Other interesting things to consider

  1. With folding propellers, excessive vibration may occur when the engine is put in forward gear. This is usually caused by one blade of the propeller not opening. When this occurs, slow down the engine, shift gear into reverse and accelerate engine. This usually opens the propeller. Slow the engine down to idle and shift into forward gear.
  2. When sailing, after shutting down engine, put into reverse gear to stop the prop from spinning in neutral and this will aid in folding your prop (if it’s supposed to fold).
  3. Fuel line and fuel filter should be checked periodically. Also watch out for a shut off valve for the fuel line.
  4. Our batteries are setup as #1 – engine, #2 – house, #3 – fridge.
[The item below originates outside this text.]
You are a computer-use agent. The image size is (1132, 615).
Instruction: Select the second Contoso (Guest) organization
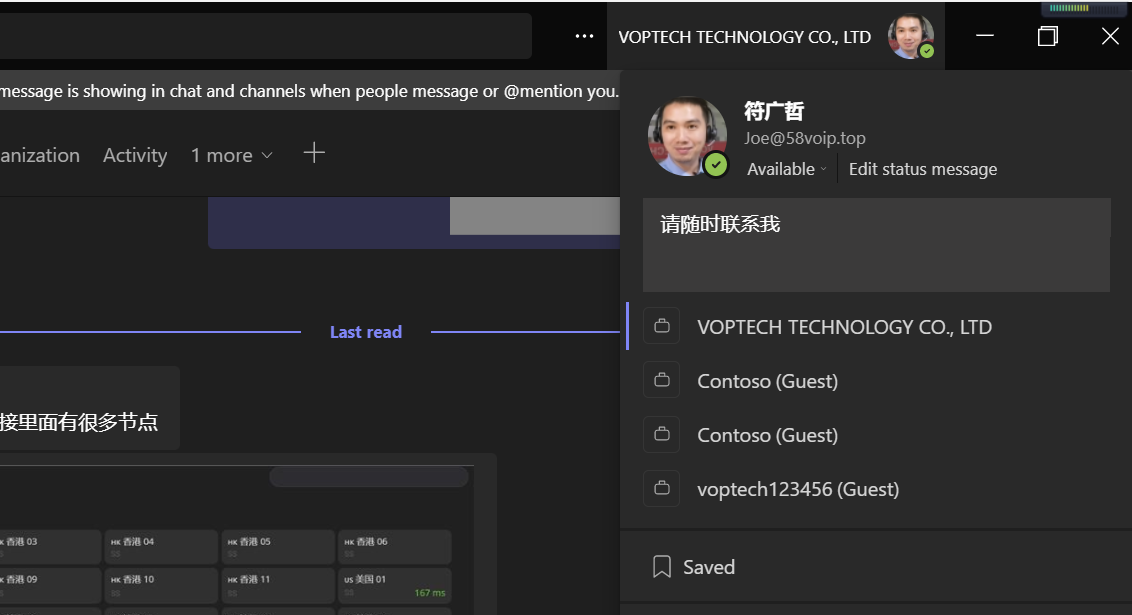pyautogui.click(x=767, y=434)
  5. When selecting the battery, do not use the “BOTH” position unless both sets of batteries are low. When the batteries are unevenly charged, selecting “BOTH” will result in the more highly charged battery discharging into the lower 16 one. When engine is not running switch to ONE or TWO for DC services and keep one battery fully charged for starting the engine.
  6. If engine doesn’t start, do not attempt to keep holding the start button. Each time you do so the water pump is filling up exhaust. With no place to go it may eventually be forced back into cylinders. If you all of a sudden hear the engine thump and it doesn’t turn at all. Good chance it’s too late, you have water in there. Time to start pulling engine apart to relieve pressure and drain water.
  7. When sailing, it is always wise to start the engine before lowering the sails. Should the engine not start one is still able to manoeuvre the yacht safely.
  8. Check your cooling system. Intake should be clear of debris, and water filter cleaned regularly. Your water pump should be serviced regularly as well, don’t want rubber vanes from your pump to be distributed throughout your engine.

Need opinion on blower. I understand it could be used to clear fumes from engine bay before starting. Not sure how much of a concern this is with a diesel engine. And also used to keep engine bay cooler and potentially provides fresher air? Not sure because isn’t the engine almost like an air pump anyways? Again, not sure, maybe you want to leave it off until engine warms up?